**What is being asked**
Below is a set of records; print all of them exactly as written.

━━━━━ Dataset records

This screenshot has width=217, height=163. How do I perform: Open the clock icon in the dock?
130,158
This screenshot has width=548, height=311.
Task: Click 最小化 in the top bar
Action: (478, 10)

━━━━━━━━━━

**Exercise output**
This screenshot has width=217, height=163. How do I perform: Open the clock icon in the dock?
130,158
This screenshot has width=548, height=311.
Task: Click 最小化 in the top bar
Action: (478, 10)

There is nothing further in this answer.